Noble buying more than 2,400 new drilling locations in the Delaware basin, giving it a total of 4,200 with over 2 billion barrels in reserves, the company said in a statement. The agreement also calls for Noble to take over a large number of pipelines in Texas to carry oil from fields near the New Mexico border to transportation hubs like Houston and Louisiana.
The value of the transaction, based on Noble’s stock price the week of January 13, is about $139 per Clayton Williams Energy share or $3.2 billion in aggregate, according to Reuters. Noble said its total capital budget for 2017 is estimated at $2.1 billion-$2.5 billion and sees sales volumes between 410,000-420,000 barrels of oil per day.

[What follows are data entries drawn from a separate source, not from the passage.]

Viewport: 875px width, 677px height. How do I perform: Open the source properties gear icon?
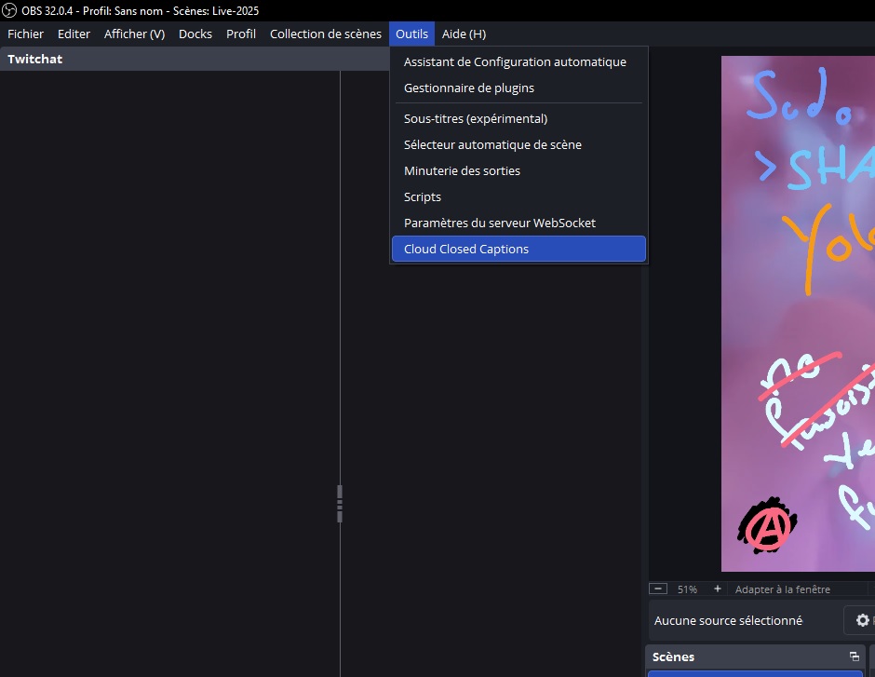point(862,620)
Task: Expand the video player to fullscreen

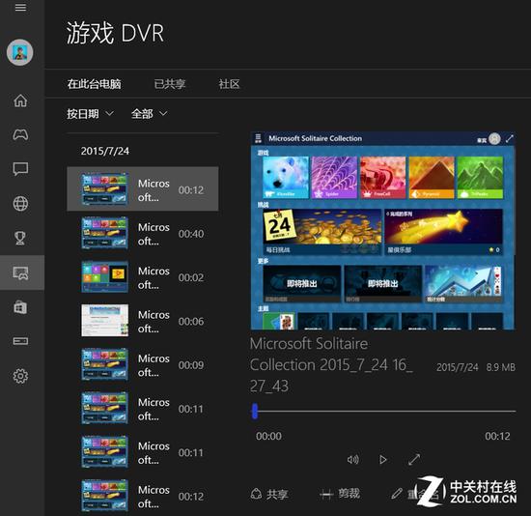Action: coord(414,459)
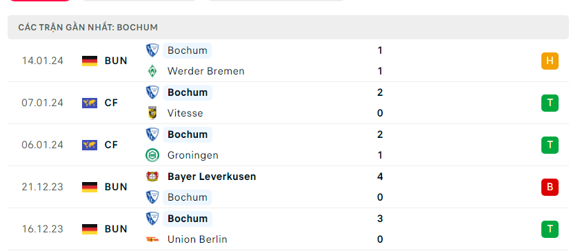This screenshot has height=251, width=571.
Task: Click Bochum crest in 14.01.24 match
Action: (x=152, y=50)
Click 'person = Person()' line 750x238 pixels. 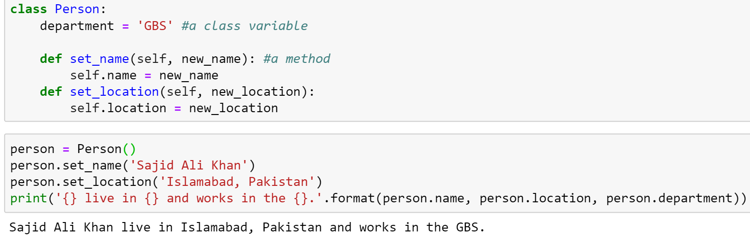coord(73,149)
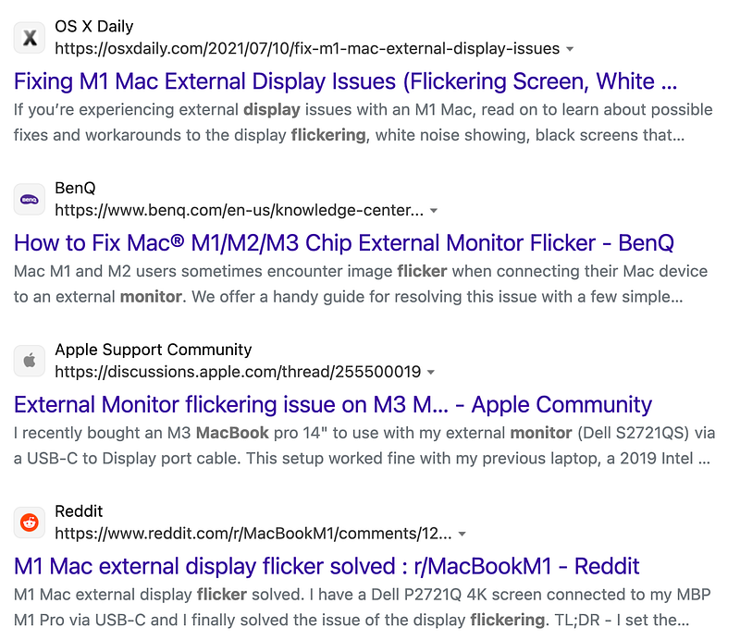Viewport: 740px width, 640px height.
Task: Open dropdown arrow next to benq.com URL
Action: pos(434,211)
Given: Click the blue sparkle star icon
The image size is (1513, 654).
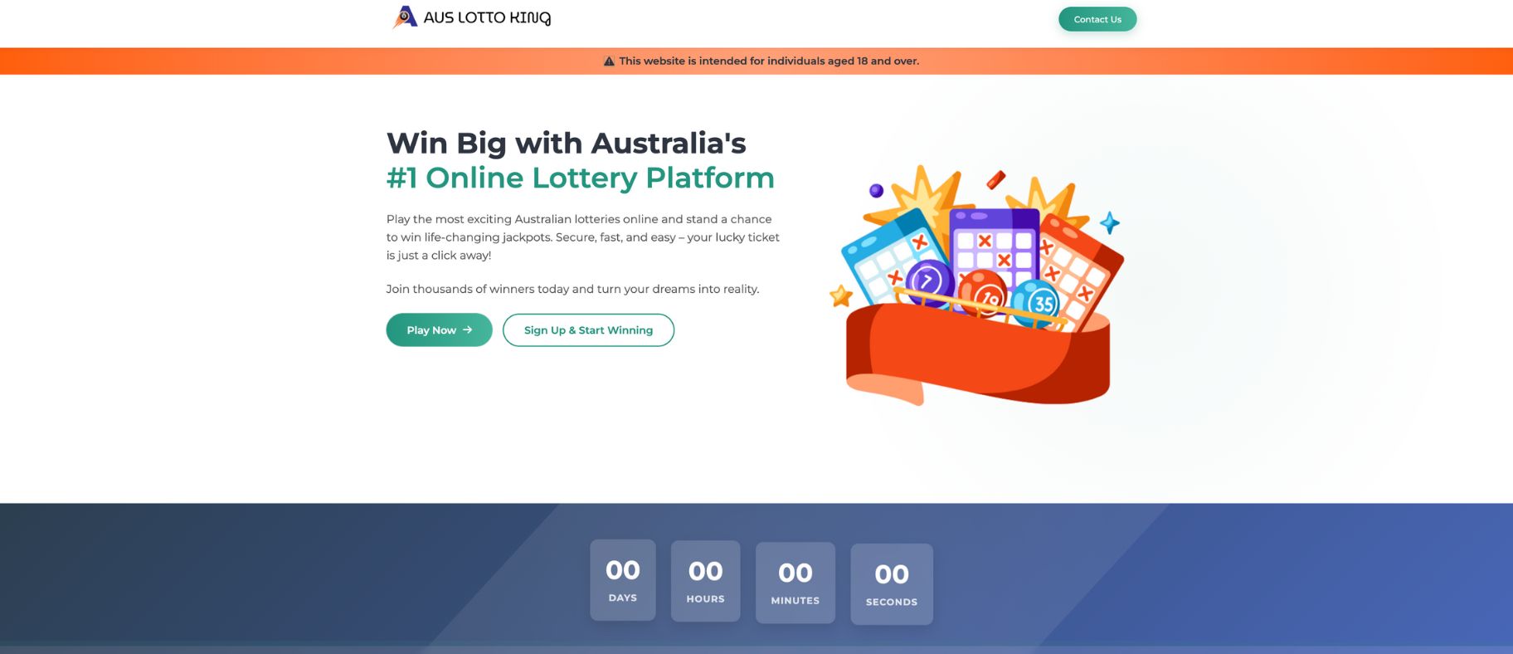Looking at the screenshot, I should point(1110,222).
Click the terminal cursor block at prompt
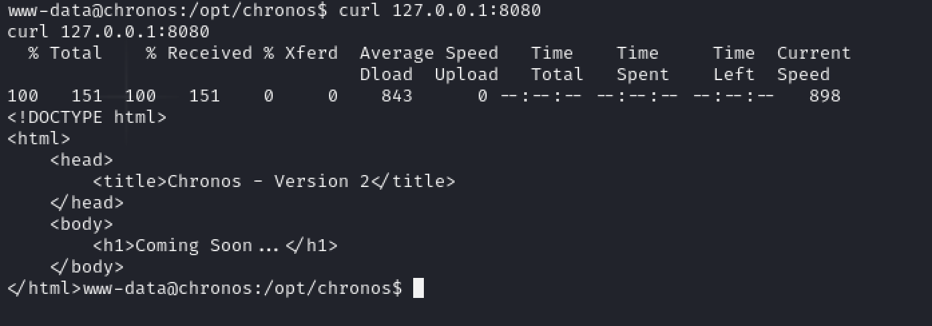The width and height of the screenshot is (932, 326). [x=419, y=288]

Clayton Williams has been well known in the Texas oil industry as an early adopter of horizontal drilling, which has been credited with enabling hydraulic fracturing, or fracking. Clayton has been on a selling spree over the last year, specifically its non-Permian assets. The company sold all of its East Texas assets for $400 million in October, while also hiring Noble executive Patricia Cooke as its chief operating officer.
“I am very proud of the company we have built over the past 25 years and I am pleased that Noble Energy will be leading the development of our properties going forward,” said Clayton W. Williams Jr, Chairman and CEO of Clayton Williams Energy.
Noble said it would finance the cash portion of the acquisition through a draw on its revolving credit facility, which was worth $4 billion at the end of 2016 and is expected to raise another $1 billion in 2017 through ongoing portfolio management and optimization.
The deal is expected to close in the second quarter of 2017.